Mais c’est à ce moment-là que les ambitions du maire du Havre sont entrées en conflit avec celles d’Emmanuel Macron, qui, marqué par l’épisode de la fronde avec François Hollande, ne voulait pas que ses actions soient parasitées par une sensibilité trop tapageuse.

“Nous devons trouver quelque chose qui nous lie, sans que ce soit une guerre. Il faut consolider le centre et laisser s’exprimer la sensibilité, à gauche comme à droite, sans confusion : un orchestre symphonique, pas une cacophonie », disait récemment un ministre familier des négociations.

Reste à limiter l’espace dont pourraient profiter Edouard Philippe et ses troupes au sein de cette majorité. Une équation encore compliquée par la cohorte de députés LR prêts à rejoindre Emmanuel Macron sans forcément passer par le sas que pourrait dresser Horizons. Surtout après que Macroni ait tracé une ligne rouge : ne pas toucher aux députés sortants.

Entre le député de la République de Lettonie et nous, quelle est la place du candidat Horizons ? Conseiller exécutif chez HuffPost

Mais le parti de l’ancien premier ministre n’entend clairement pas se contenter de la conquête des circonscriptions. Illustration avec la 5e circonscription du Morbihan, où l’actuel député de LREM, Gwendal Ruyar, ne se présente pas. Sans attendre les accords nationaux, le maire de Ploemeur Ronan Loas brigue Horizons, tandis qu’une autre candidate potentielle, Lysiane Métayer, brigue l’investiture à la majorité présidentielle avec le soutien de Jean-Yves Le Drian. Un endroit à surveiller…

Au contraire, Macroni ne semble pas vouloir faire le moindre cadeau. A l’image de la candidature de Jean-Michel Blanquer dans la 4e circonscription de la Loire, où le sortant LR, Jean-Pierre Porte, élu en 2002, n’est pas représenté. Problème : Christoph Bouquet, un agent local d’Horizons, a également postulé. A La République du Centre ce lundi, il a jugé cette descente en parachute “abracadabrante” “incompréhensible”.
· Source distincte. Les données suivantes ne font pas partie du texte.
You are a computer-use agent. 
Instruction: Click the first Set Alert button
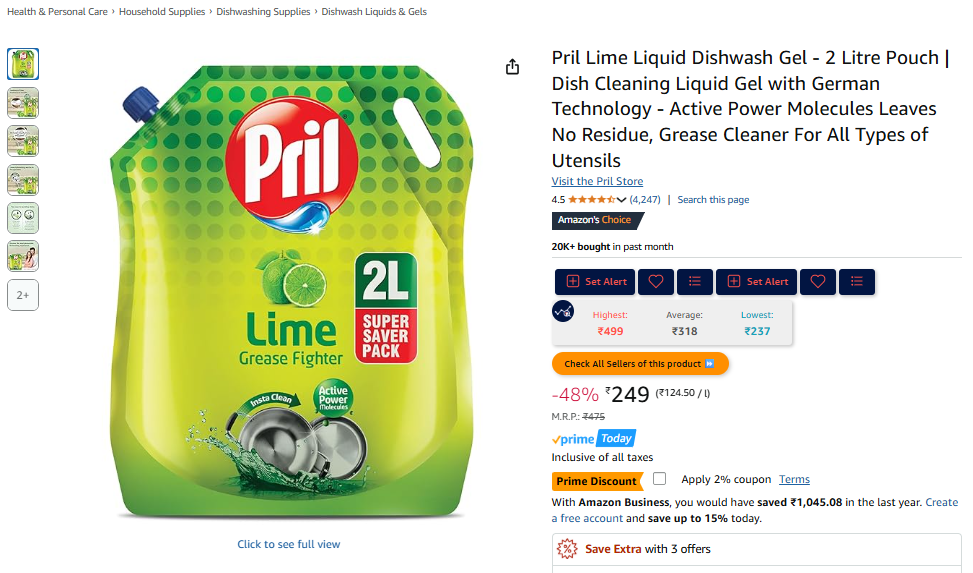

A part Christophe Besch à Angers, qui ont-ils dans Horizons ? Conseiller exécutif du HuffPost

Divers points de tension qui expliquent les attentats rapportés ça et là dans la presse ces derniers jours. Mais pourraient-ils devenir de véritables clivages, au point de voir des candidats d’Horizons face à la LREM ? Avec un conseiller exécutif du HuffPost en fin de semaine dernière, il s’est interrogé sur la capacité du parti d’Edouard Philippe à franchir cette ligne : .
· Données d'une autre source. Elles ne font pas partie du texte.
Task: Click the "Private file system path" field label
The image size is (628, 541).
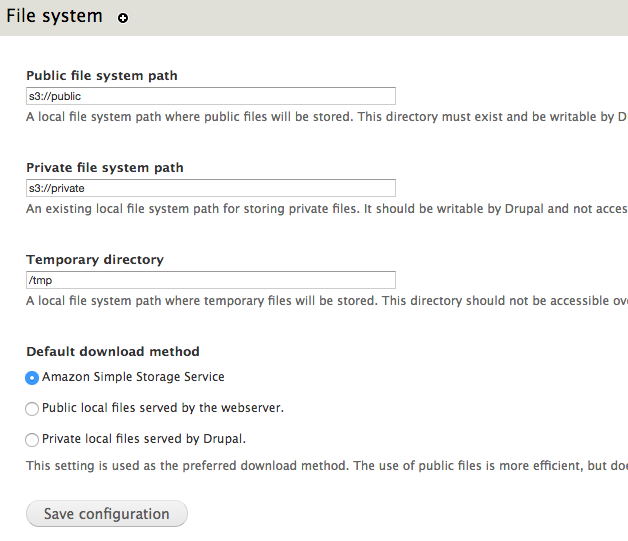Action: (x=105, y=168)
Alors que la faction philippine tend à se revendiquer plus ancrée localement que le parti présidentiel, souvent décrit comme peu implanté sur le territoire, même nuance : « A part Christophe Besch à Angers, qui ont-ils ?

Du côté d’Horizons, alors que les tensions ont monté d’un degré ces derniers jours, c’est le moment de se calmer. “Nous ne réagissons jamais à de telles choses. Ce sont des commentaires rapportés qui semblent très vagues. Ce n’est pas un problème”, assure l’entourage d’Edouard Philippe, alors que le dialogue entre les différentes équipes n’est pas interrompu.

Il y a quelques jours, Edouard Philippe et Richard Ferrand se sont rencontrés pour évoquer cet épineux dossier. L’ancien premier ministre a même déjeuné à la table du chef de l’Etat avec François Bayrou mercredi 27 avril, rapporte Le Monde. Comment apaiser les tensions et éviter les divisions ? Une source proche des pourparlers veut encore y croire : “les pourparlers avancent, alors à quel rythme, c’est différent”.